Westinghouse (now part of Canada’s Brookfield) and its eight European consortium partners on 12 March announced the successful completion of a European Union (EU) funded project targeted at diversifying the nuclear fuel supply for Russian designed VVER-440 reactors in Europe.
“The consortium has developed a conceptual fuel design and determined how the manufacturing and supply chain can be reestablished to build and ship VVER-440 fuel assemblies, similar to what was done by Westinghouse and ENUSA for the Loviisa Nuclear Power Plant in Finland in 2001-2007,” the company said.
“In addition to the fuel design, the consortium has setup and verified the associated methods and methodology to be applied for the licensing and use of a new fuel design.”
Aziz Dag, Westinghouse vice president and managing director, Northern Europe said the project had prepared the company "very well" for manufacturing and delivery of VVER-440 fuel to European utilities, creating a viable alternative to today´s single source of fuel supply. “Many of the countries in Eastern Europe rely heavily on nuclear energy, and strengthening their energy security is therefore strategically very important,” Dag added
Westinghouse has been leading the project known as European Supply of Safe Nuclear Fuel (ESSANUF) since September 2015. Its partners include: VUJE (Slovakia), ÚJV Rež (Czech Republic), Lappeenranta University of Technology (Finland), the National Nuclear Laboratory (UK), NucleoCon (Slovakia), the National Science Centre Kharkov Institute of Physics and Technology (Ukraine), the European Commission Joint Research Centre in Karlsruhe and ENUSA Industrias Avanzadas (Spain).

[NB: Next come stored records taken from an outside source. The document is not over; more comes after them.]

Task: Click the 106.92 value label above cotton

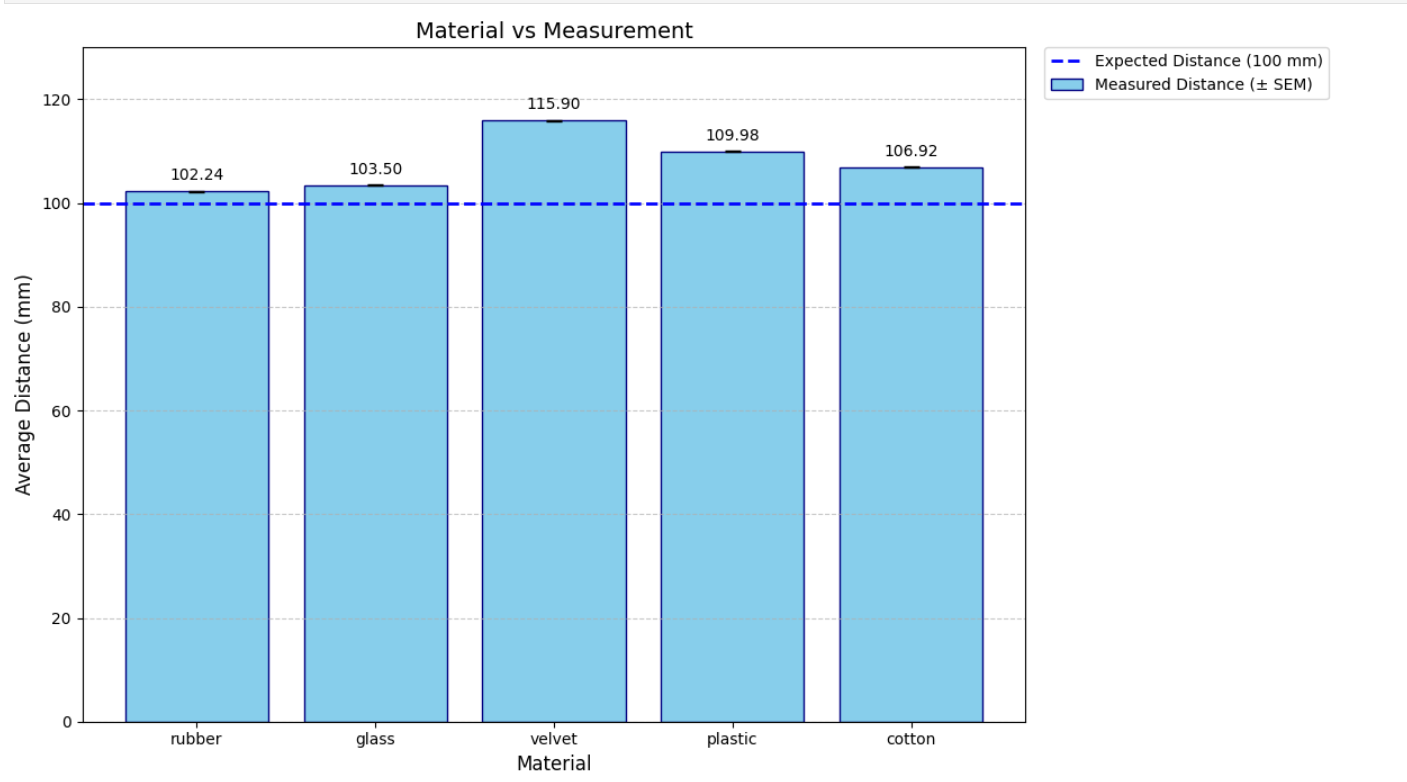Action: click(x=910, y=151)
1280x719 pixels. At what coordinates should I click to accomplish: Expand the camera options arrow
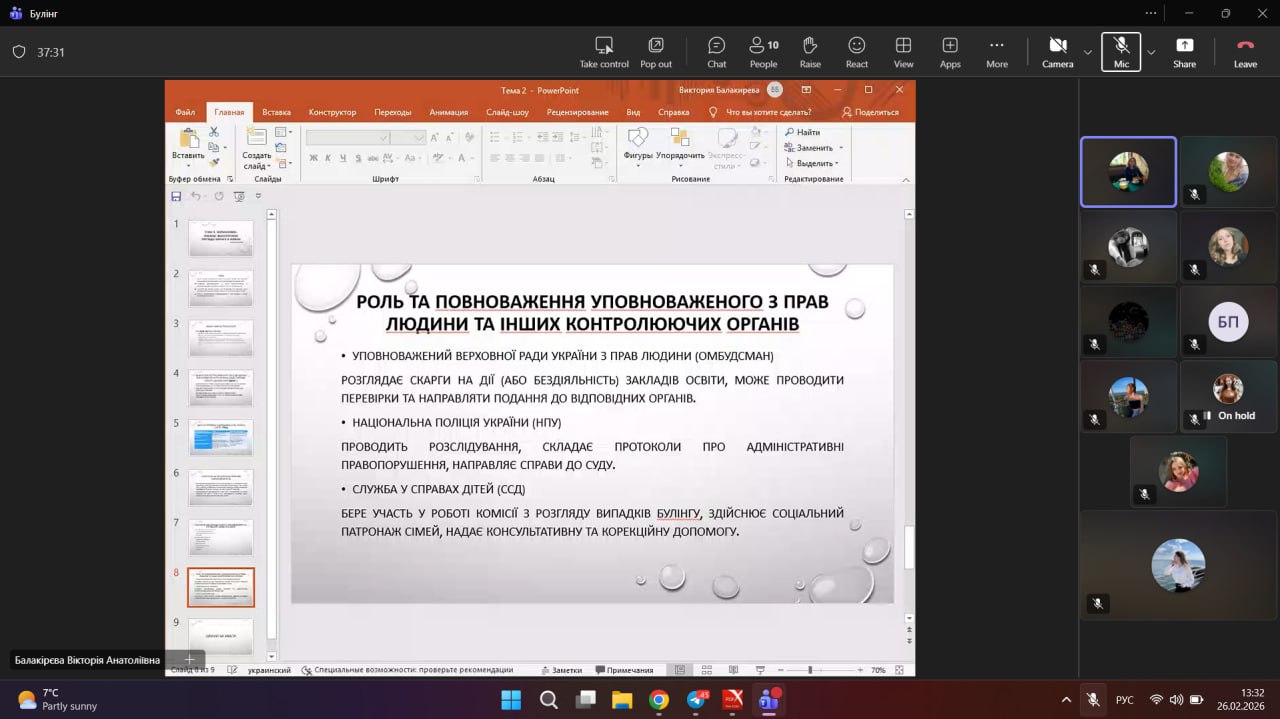1088,52
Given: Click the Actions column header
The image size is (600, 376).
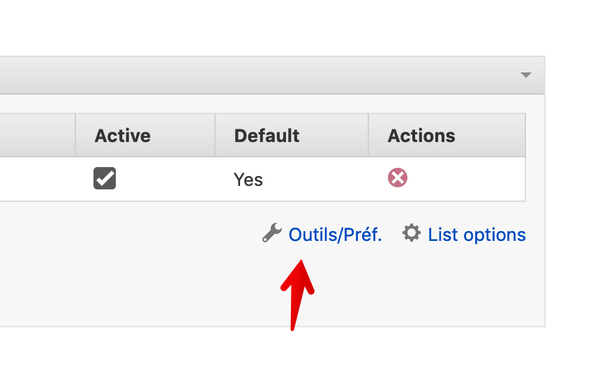Looking at the screenshot, I should [421, 135].
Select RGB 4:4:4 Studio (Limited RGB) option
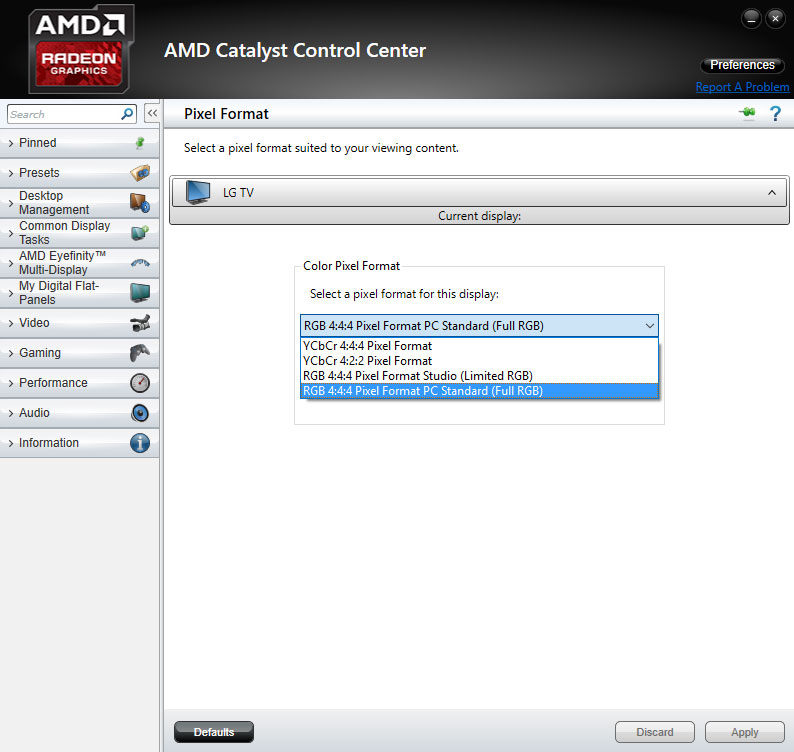 point(417,376)
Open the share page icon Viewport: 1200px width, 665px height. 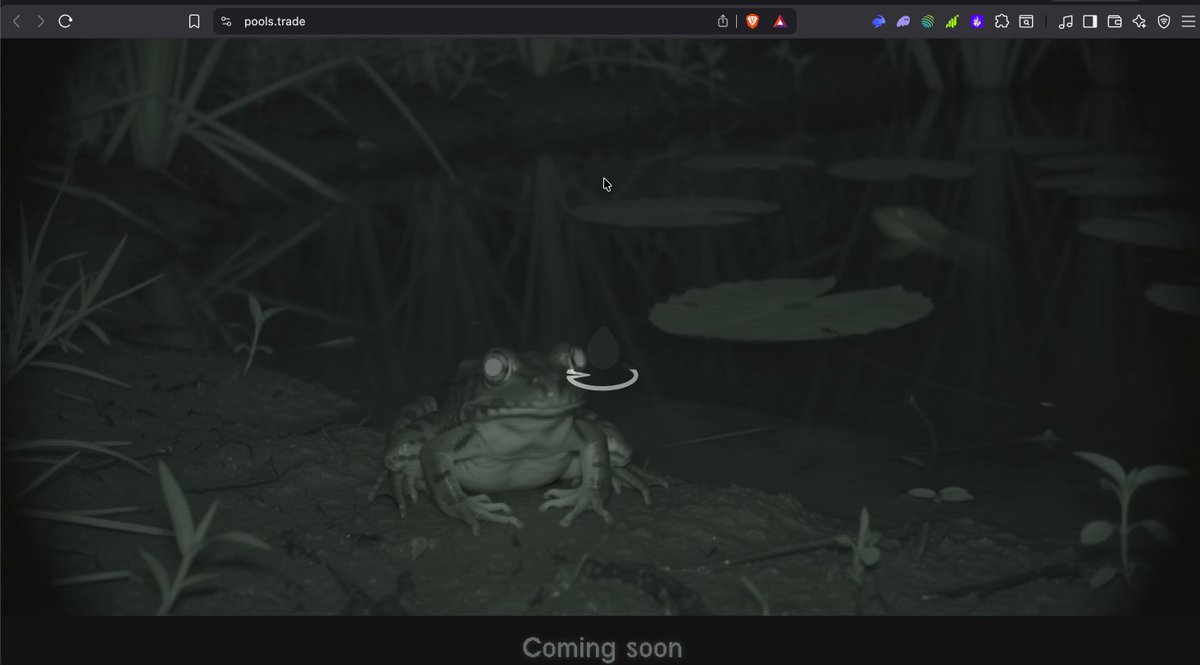pos(723,21)
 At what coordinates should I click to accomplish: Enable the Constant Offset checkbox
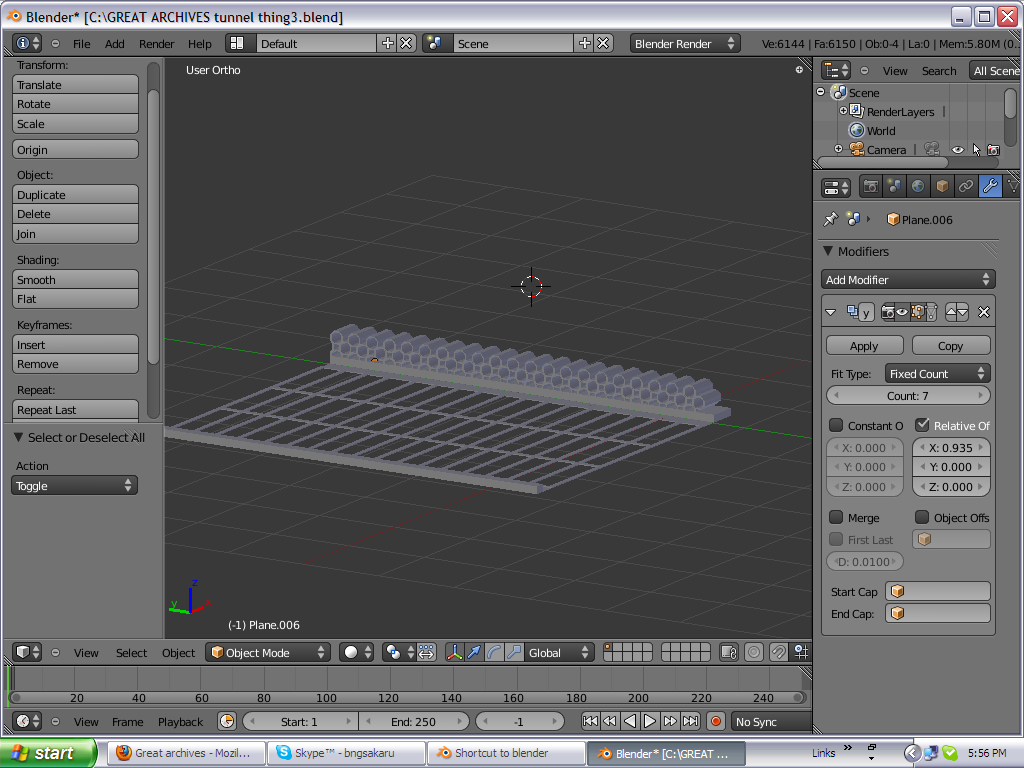(x=836, y=425)
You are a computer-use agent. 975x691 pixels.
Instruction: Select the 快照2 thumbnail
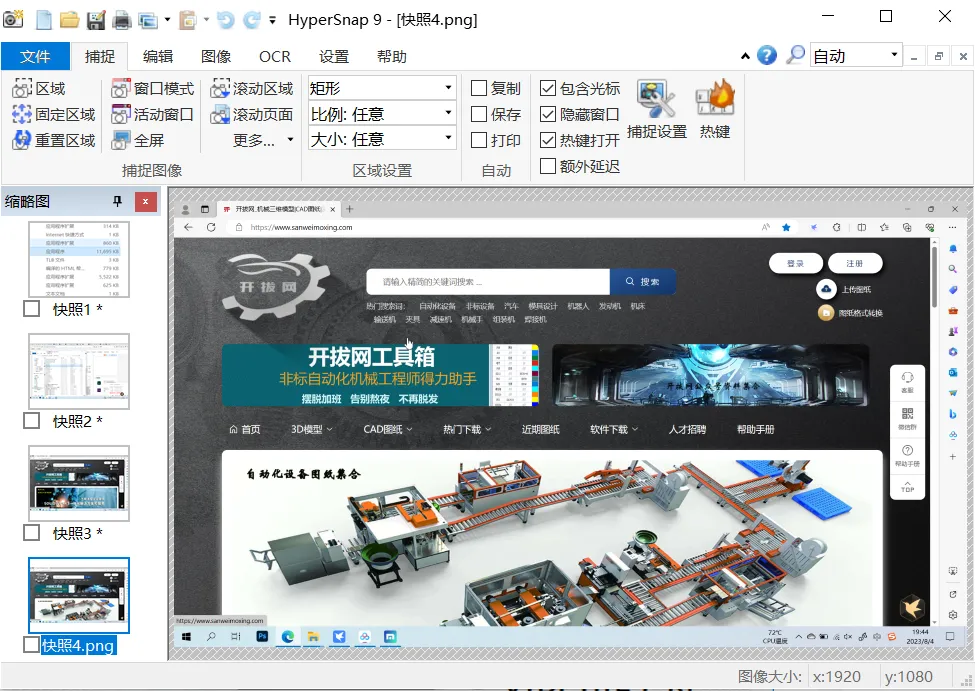(79, 371)
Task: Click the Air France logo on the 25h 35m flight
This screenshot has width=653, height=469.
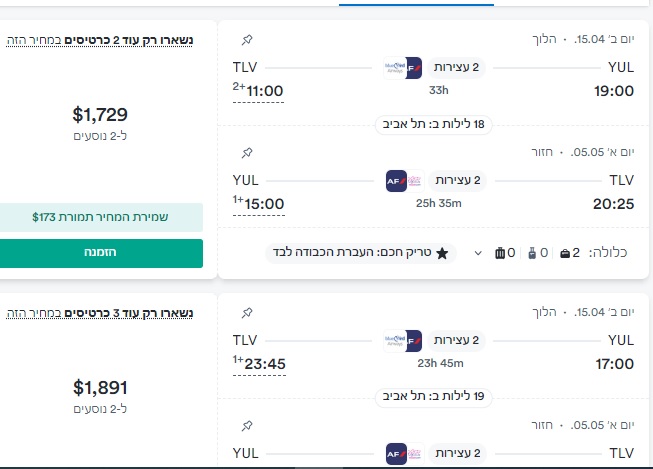Action: pyautogui.click(x=395, y=181)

The programme is funded by the EU’s Euratom Research and Training Programme (2014-2018) which forms part of Horizon 2020 (H2020), the EU’s Research and Innovation programme (Grant Agreement 671546).
Five EU member states, Bulgaria, the Czech Republic, Finland, Hungary and Slovakia, operate Russian reactors – four VVER-1000 and 14 VVER-440 type units. They currently receive fuel supplies from Russian fuel company Tvel.
At the same time, Tvel (part of Russian state nuclear corporation Rosatom) has already developed TVS-K fuel for Western-design pressurised water reactors, which is currently undergoing pilot operation at Sweden’s Ringhals NPP. Tvel says the final TVS-K product is compatible with Western-design reactors, but it is fundamentally different from foreign fuels in terms of fuel assembly design and technology and incorporates the best characteristics of VVER-1000 fuel. The original solutions for the spacer grid and skeleton give the fuel enough rigidity. It also allows for five years of operation while maintaining the original geometry and a higher burnup range (about 70GWd/tU) without compromising safety and reliability. In 2019/20 the fuel assemblies will be discharged for post-irradiation examination in hot cells and analysis of design criteria compliance. The results will be presented to the safety authority in Sweden. However, Vattenfall Nuclear Fuel and Tvel have already signed a commercial contract for the supply of TVS-K fuel starting in 2021.